START Records supplied
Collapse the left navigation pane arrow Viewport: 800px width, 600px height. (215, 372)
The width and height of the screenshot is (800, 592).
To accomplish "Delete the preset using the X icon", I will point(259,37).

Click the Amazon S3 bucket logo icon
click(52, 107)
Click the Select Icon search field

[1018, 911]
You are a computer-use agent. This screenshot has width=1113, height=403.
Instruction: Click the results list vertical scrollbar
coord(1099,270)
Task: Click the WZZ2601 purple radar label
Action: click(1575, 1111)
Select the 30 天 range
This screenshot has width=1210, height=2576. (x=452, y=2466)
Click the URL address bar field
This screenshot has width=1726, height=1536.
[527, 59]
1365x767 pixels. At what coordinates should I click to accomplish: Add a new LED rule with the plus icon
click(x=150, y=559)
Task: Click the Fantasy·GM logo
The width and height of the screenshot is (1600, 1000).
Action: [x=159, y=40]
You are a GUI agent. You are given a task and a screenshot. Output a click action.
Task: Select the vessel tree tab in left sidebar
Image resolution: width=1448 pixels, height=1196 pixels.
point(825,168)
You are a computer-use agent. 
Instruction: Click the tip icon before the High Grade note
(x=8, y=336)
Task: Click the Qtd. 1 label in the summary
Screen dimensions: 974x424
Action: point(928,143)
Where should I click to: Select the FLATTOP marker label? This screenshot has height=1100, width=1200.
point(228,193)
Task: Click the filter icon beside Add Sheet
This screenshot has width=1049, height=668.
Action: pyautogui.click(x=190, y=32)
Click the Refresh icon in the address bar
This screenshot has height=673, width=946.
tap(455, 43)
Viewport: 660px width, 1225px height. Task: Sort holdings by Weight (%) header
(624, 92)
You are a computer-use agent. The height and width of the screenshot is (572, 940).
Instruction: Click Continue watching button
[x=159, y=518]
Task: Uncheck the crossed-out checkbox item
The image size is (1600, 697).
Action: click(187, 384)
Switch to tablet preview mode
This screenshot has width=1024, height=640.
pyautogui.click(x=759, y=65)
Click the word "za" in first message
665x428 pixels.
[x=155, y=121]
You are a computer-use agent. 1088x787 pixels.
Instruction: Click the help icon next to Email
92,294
END Records supplied
_Exercise instructions_
Show each line of the items above that contains the word "left".

_Task solution_
Collapse the left navigation pane arrow Viewport: 800px width, 600px height. (215, 372)
Task: Select the vessel tree tab in left sidebar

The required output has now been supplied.